Hi all, I am trying to set up a file searching capability for a not for profit org I am helping out.
The use case is something like this :
*** users drop documents (mainly doc files such as pdf, txt, xls, word but also some audio, video & image files) in a share folder. **
*** crawl the folder every few minutes and index the files for ES to search**
*** users to access search through web interface**
here is what I tried;
a) set up ES and kibana
b) use fscrawler 2.3 to crawl the folder and create the index.
while it does work, I faced a couple of problems, viz.

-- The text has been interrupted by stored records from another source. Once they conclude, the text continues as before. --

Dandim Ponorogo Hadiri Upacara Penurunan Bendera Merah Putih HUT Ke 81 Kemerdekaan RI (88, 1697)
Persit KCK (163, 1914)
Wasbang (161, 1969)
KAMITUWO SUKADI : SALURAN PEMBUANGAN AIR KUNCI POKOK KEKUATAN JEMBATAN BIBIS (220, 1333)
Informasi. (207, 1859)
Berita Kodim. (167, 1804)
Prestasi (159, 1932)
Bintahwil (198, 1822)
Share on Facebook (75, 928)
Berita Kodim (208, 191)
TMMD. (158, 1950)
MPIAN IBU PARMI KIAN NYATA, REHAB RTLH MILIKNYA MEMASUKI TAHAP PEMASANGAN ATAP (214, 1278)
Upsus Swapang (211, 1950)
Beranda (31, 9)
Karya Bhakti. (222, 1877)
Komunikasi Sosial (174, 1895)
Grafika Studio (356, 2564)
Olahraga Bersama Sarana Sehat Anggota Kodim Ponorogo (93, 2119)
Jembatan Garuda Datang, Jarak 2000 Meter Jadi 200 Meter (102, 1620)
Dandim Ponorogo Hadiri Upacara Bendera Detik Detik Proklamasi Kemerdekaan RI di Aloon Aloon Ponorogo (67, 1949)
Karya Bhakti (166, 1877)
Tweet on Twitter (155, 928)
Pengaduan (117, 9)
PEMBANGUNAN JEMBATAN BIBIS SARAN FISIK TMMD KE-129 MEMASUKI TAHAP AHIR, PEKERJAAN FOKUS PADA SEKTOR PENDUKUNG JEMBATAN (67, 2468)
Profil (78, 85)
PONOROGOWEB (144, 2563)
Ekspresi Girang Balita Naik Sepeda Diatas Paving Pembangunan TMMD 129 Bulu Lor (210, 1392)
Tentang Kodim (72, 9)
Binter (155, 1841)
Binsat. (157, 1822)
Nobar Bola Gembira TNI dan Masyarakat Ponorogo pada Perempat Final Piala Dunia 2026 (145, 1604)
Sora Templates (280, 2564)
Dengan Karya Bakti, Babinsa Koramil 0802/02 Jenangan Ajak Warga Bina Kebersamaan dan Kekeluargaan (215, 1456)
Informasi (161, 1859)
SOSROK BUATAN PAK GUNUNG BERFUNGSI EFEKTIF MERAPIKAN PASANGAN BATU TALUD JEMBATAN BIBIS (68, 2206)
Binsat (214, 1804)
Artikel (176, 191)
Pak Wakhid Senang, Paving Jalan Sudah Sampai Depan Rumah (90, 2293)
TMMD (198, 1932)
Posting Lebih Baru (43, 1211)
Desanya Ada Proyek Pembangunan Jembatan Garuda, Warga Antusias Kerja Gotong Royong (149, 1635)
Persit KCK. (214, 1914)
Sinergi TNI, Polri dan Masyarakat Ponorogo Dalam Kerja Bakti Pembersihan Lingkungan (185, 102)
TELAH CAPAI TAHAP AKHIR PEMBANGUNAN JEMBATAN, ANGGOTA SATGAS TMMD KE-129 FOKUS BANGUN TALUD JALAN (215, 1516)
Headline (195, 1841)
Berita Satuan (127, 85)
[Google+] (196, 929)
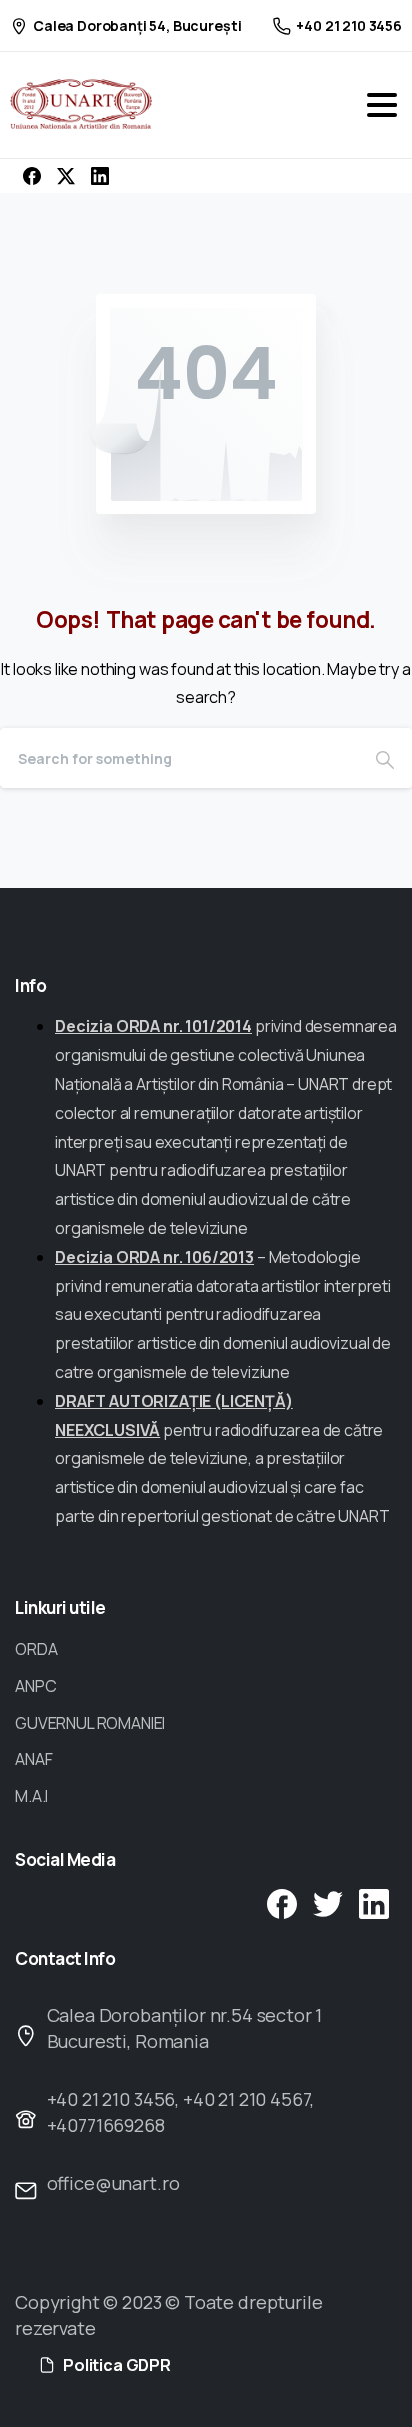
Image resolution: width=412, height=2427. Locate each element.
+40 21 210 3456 (349, 25)
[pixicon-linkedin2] (374, 1902)
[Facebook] (32, 176)
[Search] (385, 758)
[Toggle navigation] (382, 105)
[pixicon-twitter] (328, 1902)
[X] (66, 176)
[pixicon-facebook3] (282, 1902)
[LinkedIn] (100, 176)
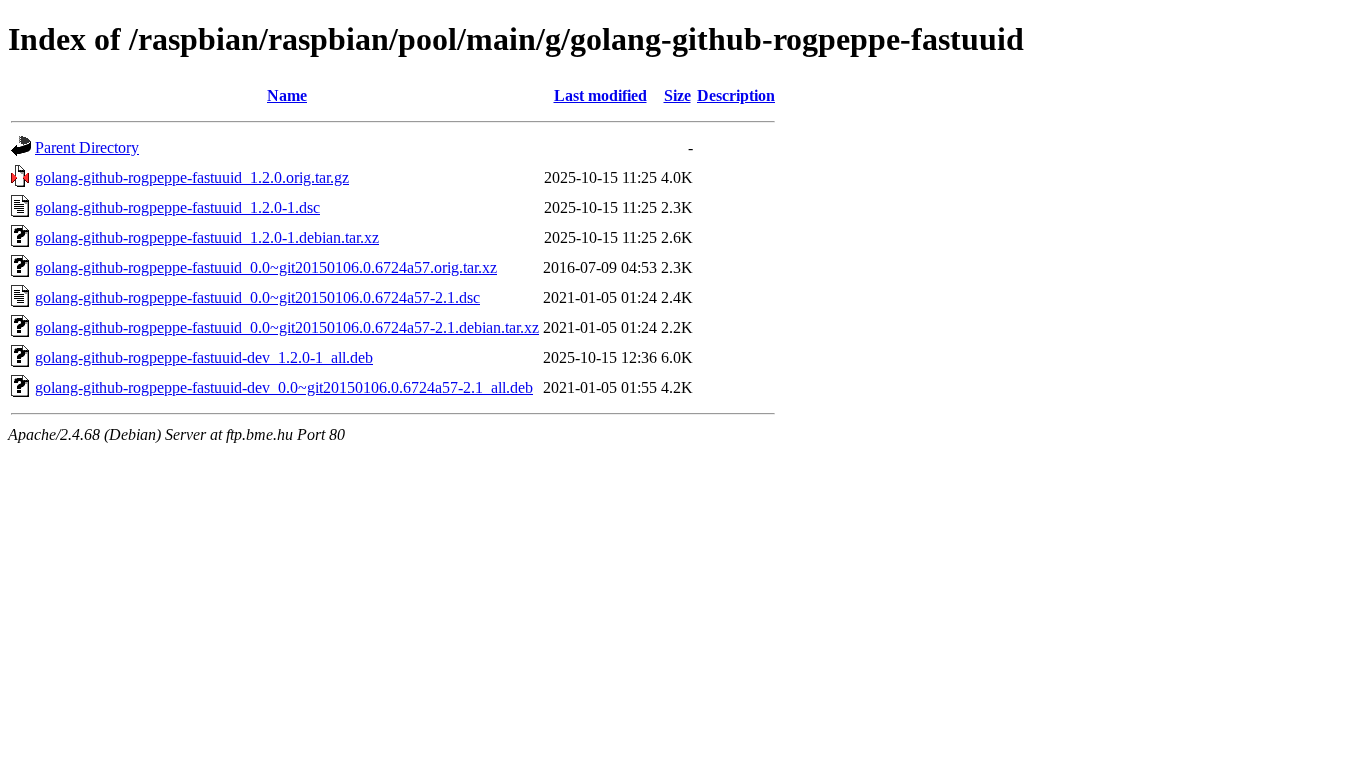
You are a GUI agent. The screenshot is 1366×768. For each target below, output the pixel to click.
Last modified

a) ES did not run on win7 due to some java version issue which I could not resolve (will create another thread for it). luckily I had access to a server running windows server 2012 where I got ES running, however that means I have only one node working for ES
b) I tested on a sample folder with about 15,000 files (~ 200-300 GB of data). unfortunately the performance was a little underwhelming. when I try to access the index through kibana, it takes about 10 seconds to load !
GIven that the target data I am supposed to work with has a volume of about 2-3 TB's and growing at about 2-3 GB/week, it doesn't look good.
I suspect the number of fields being created in the index (900+) might be a factor in slowing down the retrieval. is it ?
If so, I am quite ready to strip down the number of fields to a bare minimum, because I dont need most of them.
sorry for the long post, hoping for some Yoda-wisdom from the community !